Sowohl in Schwaikheim (links) als auch in Fellbach war die Feuerwehr schon vor der Silvesternacht gefordert. Foto: Blaulichtzentrale/Kevin Lermer, FFW Fellbach/Alexander Ernst

Zwei Brände, zwei Einsätze – noch vor Silvester mussten die Feuerwehren in Fellbach und Schwaikheim ausrücken. In beiden Fällen verhinderten sie Schlimmeres – schnell und besonnen.

Bevor im Rems-Murr-Kreis das neue Jahr mit Raketen begrüßt wird, zischte es schon gefährlich unter einem Balkon in Schwaikheim – und roch verdächtig nach Rauch in Fellbach. Zwei Einsätze, die zeigen, wie wichtig schnelles Handeln ist und wie wach die Ehrenamtlichen der Feuerwehren auch außerhalb der klassischen Stoßzeiten sind.

 

Wie die Feuerwehr Fellbach mitteilt, schlugen am Mittwochmorgen gegen 7.30 Uhr in einem Ladengeschäft in der Cannstatter Straße nicht die Brandmelder Alarm, sondern mehrere Mitarbeitende. Sie rochen Rauch – und alarmieren die Feuerwehr. Vor Ort fanden die Einsatzkräfte die Ursache schnell: Im ersten Obergeschoss hatte sich im Deckenbereich ein kleiner Brand durch einen technischen Defekt entwickelt.

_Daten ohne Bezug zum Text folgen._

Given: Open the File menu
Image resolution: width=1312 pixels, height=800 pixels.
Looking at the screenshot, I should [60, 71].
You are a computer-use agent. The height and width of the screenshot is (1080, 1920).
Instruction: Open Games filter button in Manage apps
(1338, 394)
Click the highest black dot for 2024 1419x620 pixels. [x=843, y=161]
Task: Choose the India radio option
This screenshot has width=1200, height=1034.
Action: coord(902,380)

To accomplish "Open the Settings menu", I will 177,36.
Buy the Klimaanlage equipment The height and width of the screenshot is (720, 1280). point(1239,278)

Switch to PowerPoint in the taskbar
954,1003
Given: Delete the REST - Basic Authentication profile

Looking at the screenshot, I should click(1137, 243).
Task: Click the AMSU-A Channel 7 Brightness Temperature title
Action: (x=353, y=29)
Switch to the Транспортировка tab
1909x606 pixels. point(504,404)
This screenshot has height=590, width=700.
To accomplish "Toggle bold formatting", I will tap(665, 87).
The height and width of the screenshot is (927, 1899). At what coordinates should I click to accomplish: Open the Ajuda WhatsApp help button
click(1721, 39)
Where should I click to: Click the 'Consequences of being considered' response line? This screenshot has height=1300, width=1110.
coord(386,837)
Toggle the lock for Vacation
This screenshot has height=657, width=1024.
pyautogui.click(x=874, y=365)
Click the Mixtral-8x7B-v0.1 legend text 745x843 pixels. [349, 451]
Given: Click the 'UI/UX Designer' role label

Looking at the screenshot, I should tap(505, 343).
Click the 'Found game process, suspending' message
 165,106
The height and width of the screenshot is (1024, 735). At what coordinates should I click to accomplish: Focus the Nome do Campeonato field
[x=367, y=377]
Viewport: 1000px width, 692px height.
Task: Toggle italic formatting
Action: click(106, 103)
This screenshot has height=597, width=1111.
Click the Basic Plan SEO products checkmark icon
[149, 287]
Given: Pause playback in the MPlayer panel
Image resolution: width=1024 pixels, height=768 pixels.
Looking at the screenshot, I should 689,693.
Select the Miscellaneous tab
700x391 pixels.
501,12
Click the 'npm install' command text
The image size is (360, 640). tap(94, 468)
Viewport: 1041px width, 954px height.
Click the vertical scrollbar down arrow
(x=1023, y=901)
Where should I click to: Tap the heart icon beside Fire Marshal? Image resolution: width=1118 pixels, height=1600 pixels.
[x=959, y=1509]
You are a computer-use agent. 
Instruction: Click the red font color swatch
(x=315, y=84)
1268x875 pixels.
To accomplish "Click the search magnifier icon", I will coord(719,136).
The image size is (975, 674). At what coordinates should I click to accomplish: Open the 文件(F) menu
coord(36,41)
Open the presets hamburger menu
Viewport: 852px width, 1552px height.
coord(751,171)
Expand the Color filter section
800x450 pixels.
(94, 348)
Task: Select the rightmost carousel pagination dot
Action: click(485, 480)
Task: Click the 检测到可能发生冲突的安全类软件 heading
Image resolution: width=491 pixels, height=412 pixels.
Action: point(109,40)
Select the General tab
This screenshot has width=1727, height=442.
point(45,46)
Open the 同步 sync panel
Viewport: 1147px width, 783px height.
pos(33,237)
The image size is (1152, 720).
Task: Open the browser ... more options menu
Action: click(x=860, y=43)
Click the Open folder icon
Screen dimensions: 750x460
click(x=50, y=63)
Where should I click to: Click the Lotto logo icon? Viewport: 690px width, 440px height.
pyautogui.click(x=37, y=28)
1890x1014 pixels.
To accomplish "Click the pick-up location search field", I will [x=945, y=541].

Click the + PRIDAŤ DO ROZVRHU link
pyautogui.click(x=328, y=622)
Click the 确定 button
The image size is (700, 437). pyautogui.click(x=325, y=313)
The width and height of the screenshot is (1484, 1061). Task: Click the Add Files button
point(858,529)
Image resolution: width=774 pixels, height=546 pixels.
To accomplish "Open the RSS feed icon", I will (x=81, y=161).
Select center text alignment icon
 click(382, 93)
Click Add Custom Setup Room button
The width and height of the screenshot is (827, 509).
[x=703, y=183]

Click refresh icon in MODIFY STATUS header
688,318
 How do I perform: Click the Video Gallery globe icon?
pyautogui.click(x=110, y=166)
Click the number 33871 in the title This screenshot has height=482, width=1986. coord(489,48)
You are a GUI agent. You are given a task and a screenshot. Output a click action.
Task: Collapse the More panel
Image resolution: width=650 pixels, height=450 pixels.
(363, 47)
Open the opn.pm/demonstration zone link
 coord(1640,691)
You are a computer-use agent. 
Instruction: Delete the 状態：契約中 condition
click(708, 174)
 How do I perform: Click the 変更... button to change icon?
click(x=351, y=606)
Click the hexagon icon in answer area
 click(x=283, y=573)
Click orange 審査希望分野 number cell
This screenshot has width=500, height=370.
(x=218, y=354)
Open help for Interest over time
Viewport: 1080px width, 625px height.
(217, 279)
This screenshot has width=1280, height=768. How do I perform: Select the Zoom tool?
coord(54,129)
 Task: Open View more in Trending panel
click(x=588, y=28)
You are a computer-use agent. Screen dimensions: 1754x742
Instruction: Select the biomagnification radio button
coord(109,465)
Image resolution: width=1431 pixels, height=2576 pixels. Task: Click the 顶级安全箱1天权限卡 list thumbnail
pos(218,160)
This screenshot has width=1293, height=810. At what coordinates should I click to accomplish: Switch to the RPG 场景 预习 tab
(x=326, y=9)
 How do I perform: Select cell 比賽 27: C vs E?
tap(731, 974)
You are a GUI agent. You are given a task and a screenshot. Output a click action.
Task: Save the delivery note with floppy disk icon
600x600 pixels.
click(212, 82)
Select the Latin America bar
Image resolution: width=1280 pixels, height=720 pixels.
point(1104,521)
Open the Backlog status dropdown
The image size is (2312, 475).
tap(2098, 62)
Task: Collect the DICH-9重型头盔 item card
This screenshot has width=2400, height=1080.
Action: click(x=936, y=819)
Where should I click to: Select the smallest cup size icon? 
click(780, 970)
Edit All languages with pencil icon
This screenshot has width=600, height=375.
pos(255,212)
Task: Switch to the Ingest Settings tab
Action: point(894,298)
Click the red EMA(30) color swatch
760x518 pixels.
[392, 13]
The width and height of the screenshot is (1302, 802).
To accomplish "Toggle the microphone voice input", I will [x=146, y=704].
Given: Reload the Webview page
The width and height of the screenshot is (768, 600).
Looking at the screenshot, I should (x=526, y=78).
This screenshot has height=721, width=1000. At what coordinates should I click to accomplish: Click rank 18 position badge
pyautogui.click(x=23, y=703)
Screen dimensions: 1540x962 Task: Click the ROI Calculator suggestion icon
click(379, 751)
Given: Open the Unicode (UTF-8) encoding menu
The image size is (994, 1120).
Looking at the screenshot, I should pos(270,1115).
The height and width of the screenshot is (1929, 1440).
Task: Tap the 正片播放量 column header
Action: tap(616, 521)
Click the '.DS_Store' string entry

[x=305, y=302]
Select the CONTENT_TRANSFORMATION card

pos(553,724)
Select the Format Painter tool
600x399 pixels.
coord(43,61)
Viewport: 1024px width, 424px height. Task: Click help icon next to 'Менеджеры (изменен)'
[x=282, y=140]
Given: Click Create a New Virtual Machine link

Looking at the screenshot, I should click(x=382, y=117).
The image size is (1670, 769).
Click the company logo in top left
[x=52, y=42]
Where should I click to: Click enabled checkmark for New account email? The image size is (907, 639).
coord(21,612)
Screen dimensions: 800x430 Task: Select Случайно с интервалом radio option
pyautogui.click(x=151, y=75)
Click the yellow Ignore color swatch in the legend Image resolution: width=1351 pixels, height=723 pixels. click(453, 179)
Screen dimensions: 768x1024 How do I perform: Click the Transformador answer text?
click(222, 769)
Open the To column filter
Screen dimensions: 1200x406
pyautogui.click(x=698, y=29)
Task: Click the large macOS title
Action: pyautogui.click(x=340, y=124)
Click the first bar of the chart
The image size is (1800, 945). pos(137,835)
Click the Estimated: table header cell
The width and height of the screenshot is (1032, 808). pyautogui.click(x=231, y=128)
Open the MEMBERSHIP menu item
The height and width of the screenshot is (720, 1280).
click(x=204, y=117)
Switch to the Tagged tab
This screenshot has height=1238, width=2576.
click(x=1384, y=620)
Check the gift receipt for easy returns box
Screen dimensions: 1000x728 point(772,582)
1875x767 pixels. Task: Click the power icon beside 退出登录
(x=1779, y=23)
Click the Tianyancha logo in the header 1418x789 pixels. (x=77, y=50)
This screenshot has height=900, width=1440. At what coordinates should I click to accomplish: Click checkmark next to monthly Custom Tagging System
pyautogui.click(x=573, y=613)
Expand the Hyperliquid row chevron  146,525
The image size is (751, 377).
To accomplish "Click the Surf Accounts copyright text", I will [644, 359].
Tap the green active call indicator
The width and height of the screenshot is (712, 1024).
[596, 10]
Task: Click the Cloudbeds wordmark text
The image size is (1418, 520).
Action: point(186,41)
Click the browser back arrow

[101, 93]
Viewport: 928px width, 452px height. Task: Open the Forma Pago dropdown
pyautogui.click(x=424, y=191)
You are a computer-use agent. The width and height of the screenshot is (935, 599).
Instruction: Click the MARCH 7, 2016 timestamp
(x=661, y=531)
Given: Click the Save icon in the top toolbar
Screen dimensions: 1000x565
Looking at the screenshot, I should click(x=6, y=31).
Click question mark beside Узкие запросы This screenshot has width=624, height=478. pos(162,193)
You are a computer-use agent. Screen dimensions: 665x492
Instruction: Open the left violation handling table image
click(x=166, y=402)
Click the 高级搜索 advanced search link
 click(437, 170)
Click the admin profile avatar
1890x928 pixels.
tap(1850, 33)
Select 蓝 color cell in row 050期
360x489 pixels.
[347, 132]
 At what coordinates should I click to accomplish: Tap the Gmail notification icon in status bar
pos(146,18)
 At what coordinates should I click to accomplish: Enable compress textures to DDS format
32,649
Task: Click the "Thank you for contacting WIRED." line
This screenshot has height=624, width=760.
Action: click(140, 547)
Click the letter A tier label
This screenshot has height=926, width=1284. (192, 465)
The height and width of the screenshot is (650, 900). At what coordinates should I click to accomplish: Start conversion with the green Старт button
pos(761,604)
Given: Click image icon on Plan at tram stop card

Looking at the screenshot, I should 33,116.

Der Brand in Fellbach konnte ohne Wasserschaden gelöscht werden. Foto: FFW Fellbach/Alexander Ernst

„Glück im Unglück“, könnte man sagen: Der Brand war noch klein, konnte ohne Wasserschaden gelöscht werden. Auch der Rettungsdienst war vorsorglich vor Ort. Anschließend wurde das Gebäude mit Überdrucklüftern entraucht. 22 Feuerwehrleute rückten mit vier Fahrzeugen aus, während die Cannstatter Straße gesperrt wurde.

Silvesterrakete entfacht Feuer in Schwaikheim

Nicht einmal zwölf Stunden zuvor, am Dienstagabend, wurde es in Schwaikheim hitzig. Gegen 18.30 Uhr zischte eine Silvesterrakete unter den Balkon eines Wohnhauses in der Schillerstraße – und setzte Kunststoffteile in Brand. Die Rauchentwicklung war so stark, dass sie in ein Kellerfenster drang. Die Einsatzmeldung: „Wohnungsbrand mit Personen in Gefahr“.

Doch vor Ort gab es Entwarnung. „Als wir angekommen sind, hatten die Anwohner das Feuer bereits gelöscht“, berichtet Jan Mutschler, Zugführer der Feuerwehr Schwaikheim. Personen seien nicht in Gefahr gewesen. Die Feuerwehr kontrollierte dennoch den Keller, lüftete durch und löschte die Reste der glimmenden Rakete ab.

Vor Ort in Schwaikheim konnte die Feuerwehr Entwarnung geben. Foto: Blaulichtzentrale/Kevin Lermer

Im Einsatz: 31 Feuerwehrleute aus Schwaikheim mit fünf Fahrzeugen, unterstützt von 13 Kräften aus Winnenden. Polizei, Rettungsdienst und die DRK-Bereitschaft aus Schwaikheim rückten ebenfalls aus – ein Großaufgebot für ein kleines, aber potenziell gefährliches Feuer.

Diese Einsätze zeigen: Die Feuerwehr schläft nie – auch nicht zwischen den Jahren. Noch bevor Raketen den Himmel erleuchten, brennt es hier und da. Gut, dass die Retter bereitstehen – bevor aus Funken Flammen werden.